● **Exercise requirements**
Nothing but the lines from the one with "Given: Click the Burp" through the last line of the entries below should appear in the copy, please, and no pictures.

**** Records for this task ****

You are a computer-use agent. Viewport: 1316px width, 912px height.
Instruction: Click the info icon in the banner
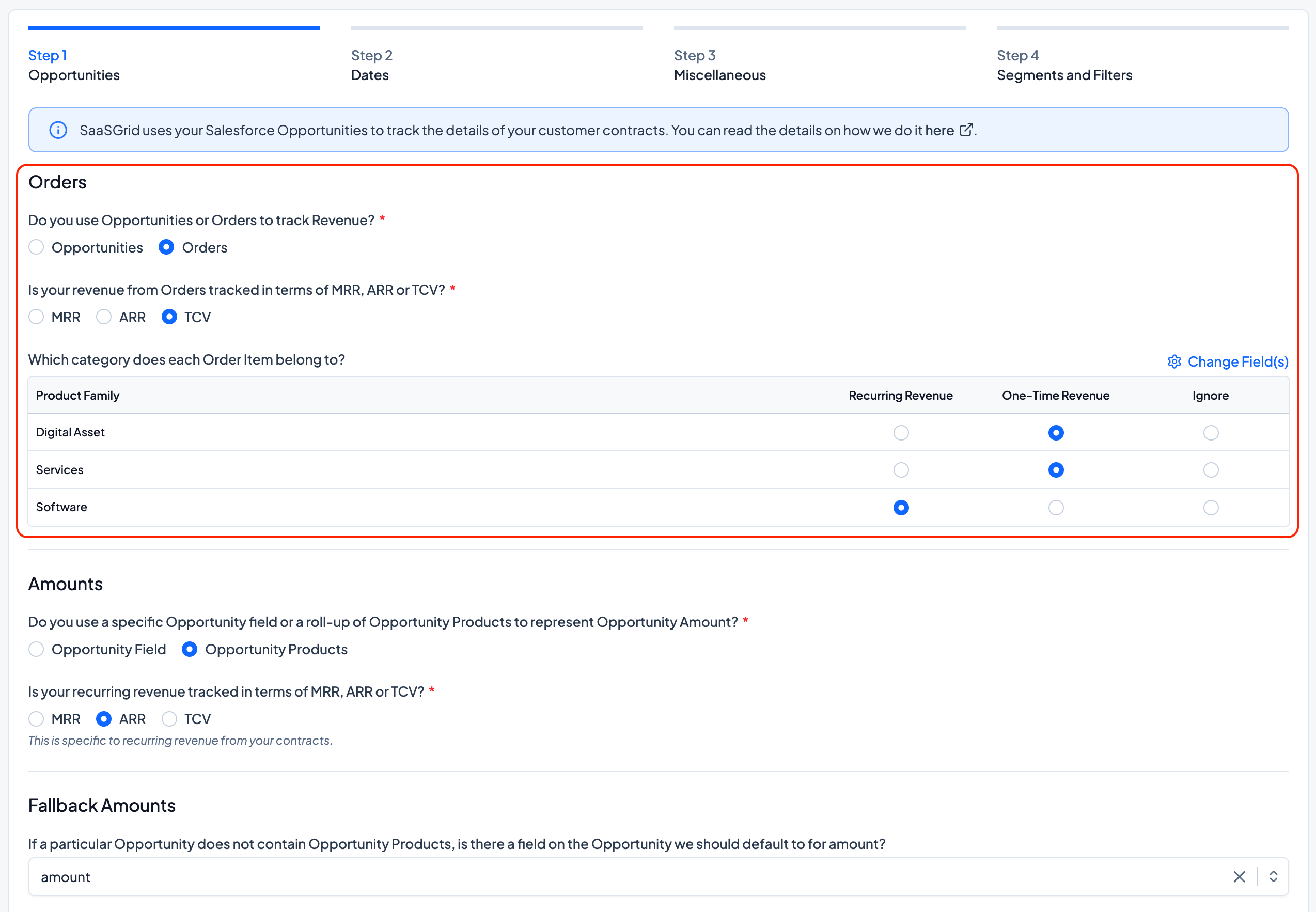tap(58, 130)
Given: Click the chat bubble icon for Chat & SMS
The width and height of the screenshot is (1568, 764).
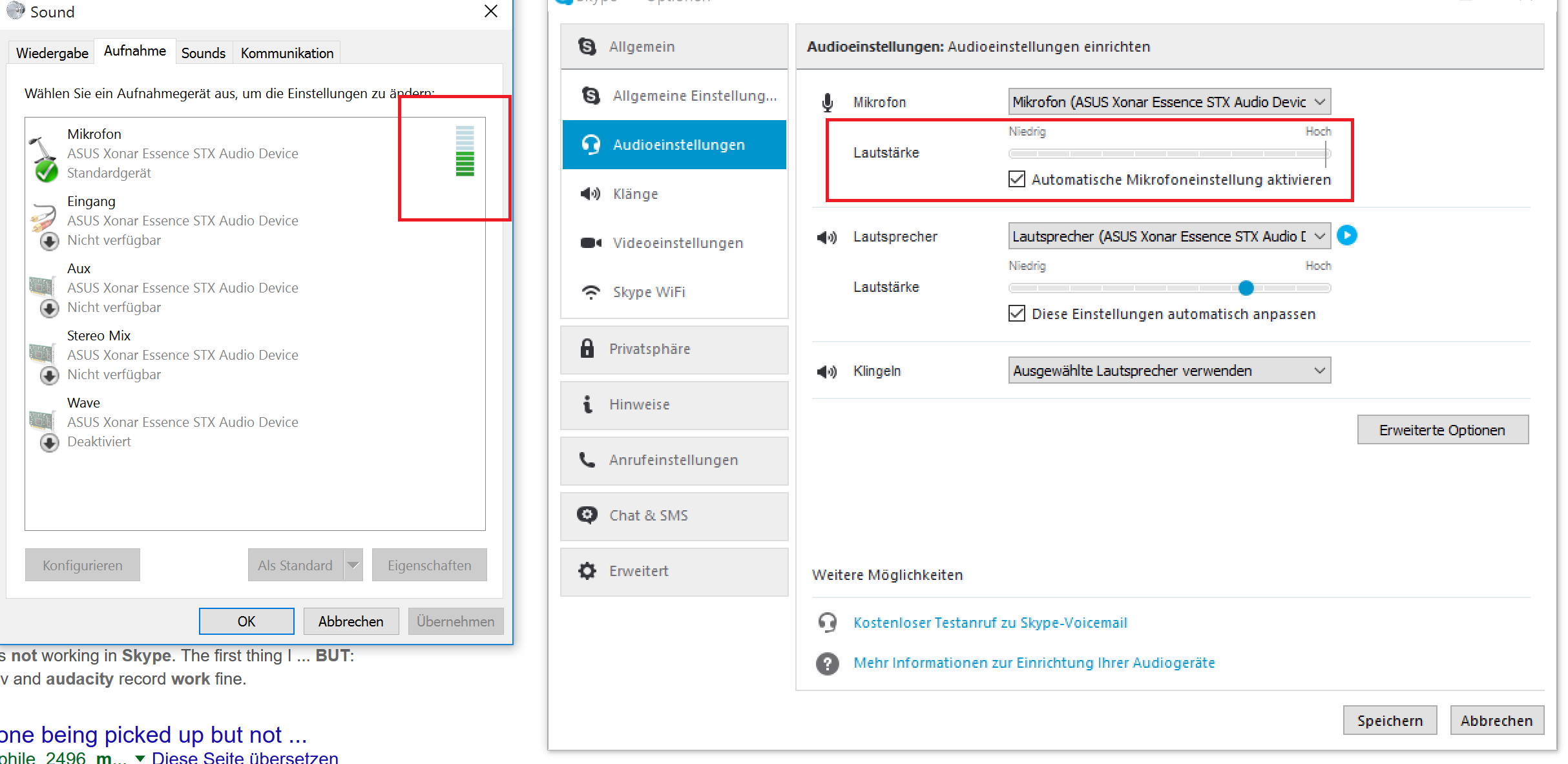Looking at the screenshot, I should click(x=587, y=515).
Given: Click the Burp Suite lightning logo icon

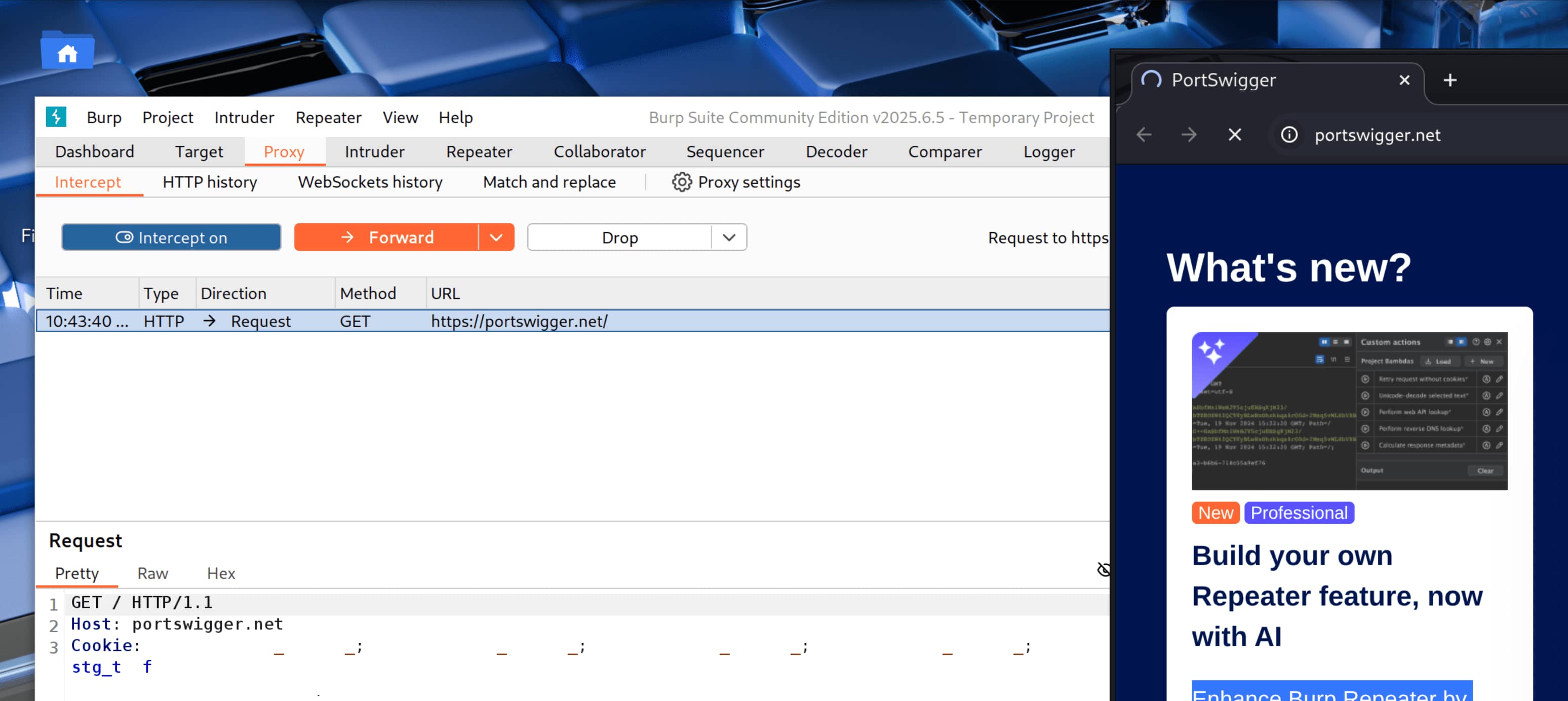Looking at the screenshot, I should (x=56, y=117).
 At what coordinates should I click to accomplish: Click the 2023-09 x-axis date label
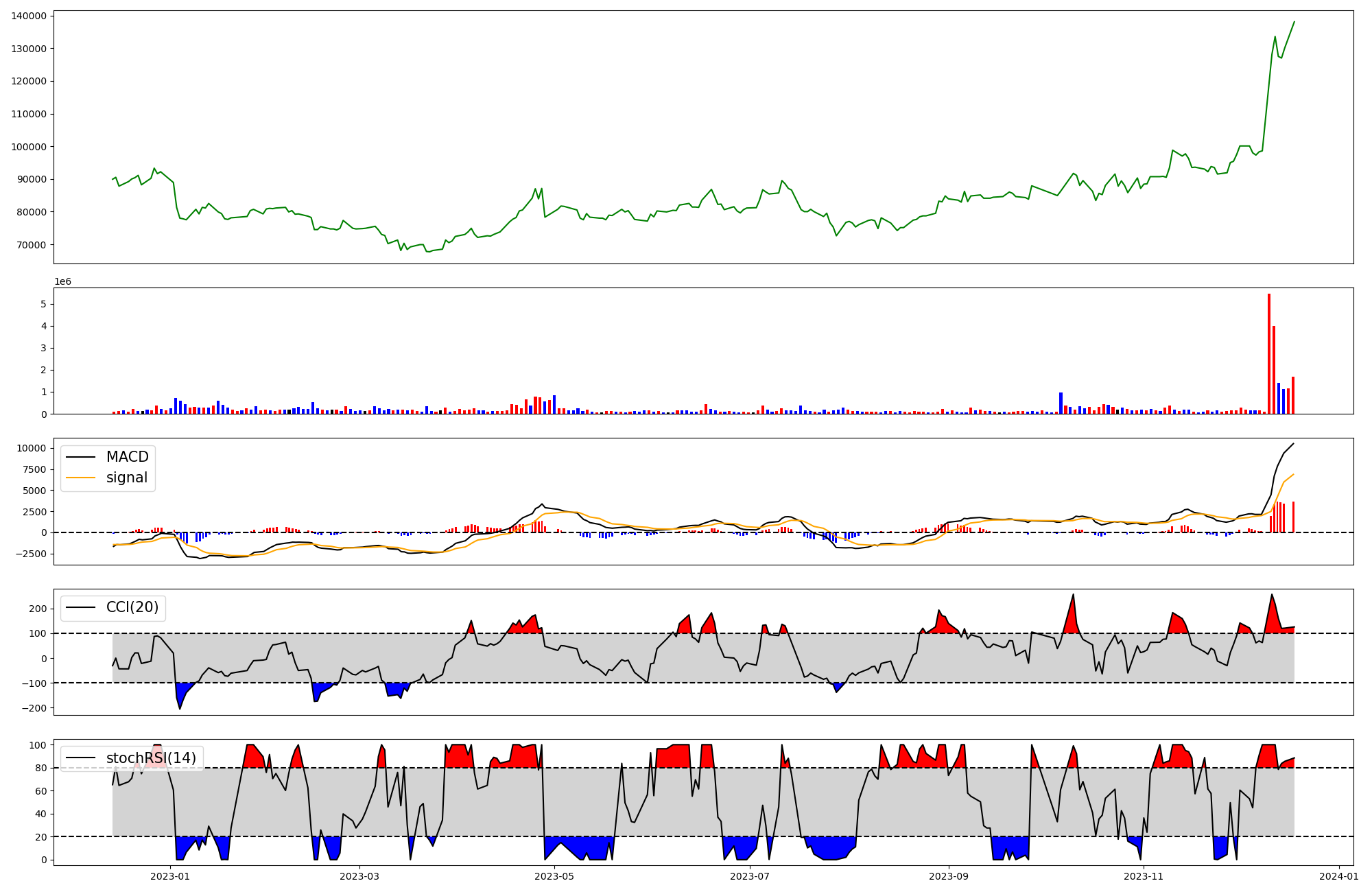[949, 876]
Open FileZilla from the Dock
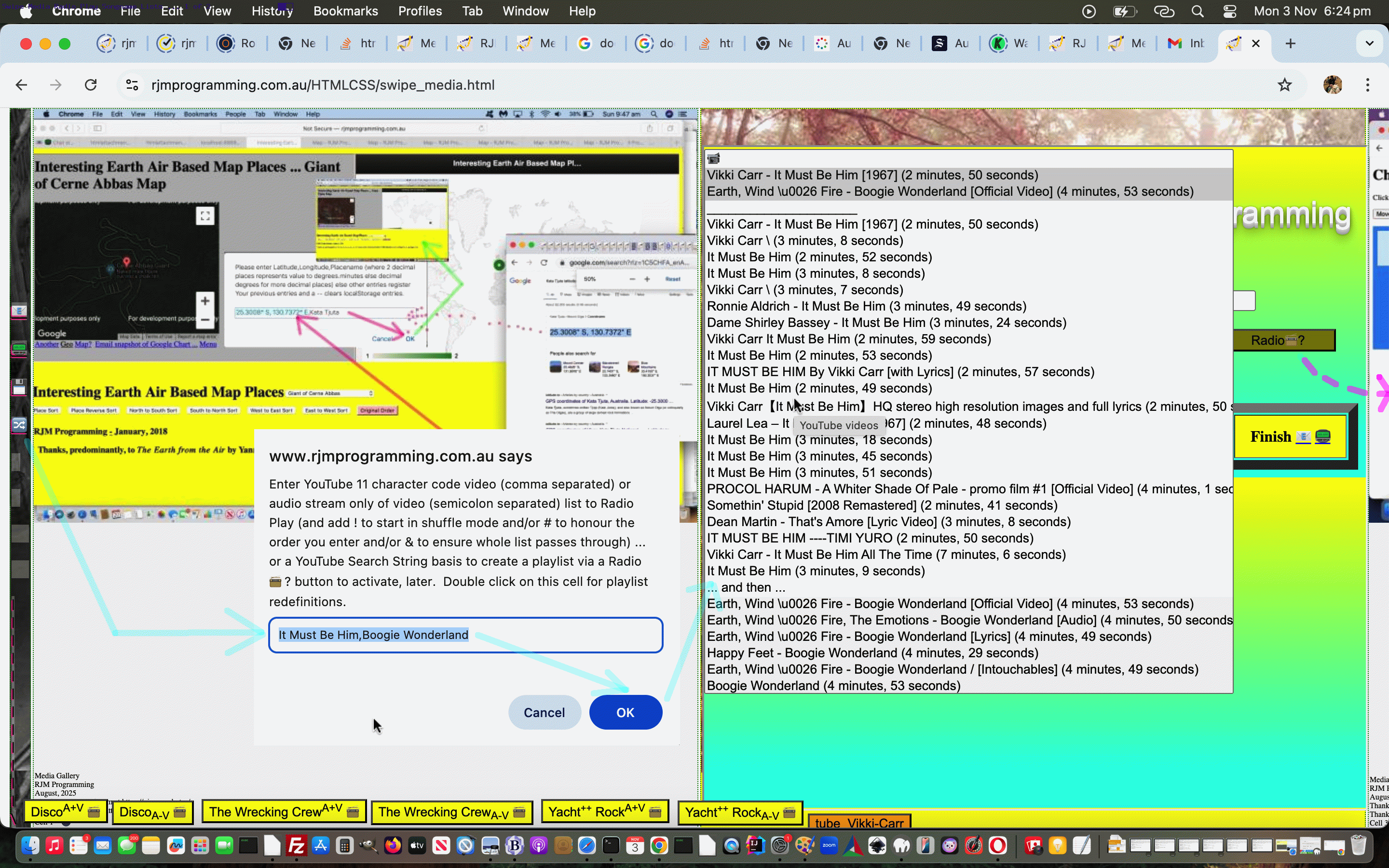 297,846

****

● **Result below**
Given: Click the Burp Suite lightning logo icon

Looking at the screenshot, I should (x=56, y=117).
 At what coordinates should I click to accomplish: Click the 2023-09 x-axis date label
[949, 876]
Open FileZilla from the Dock
 297,846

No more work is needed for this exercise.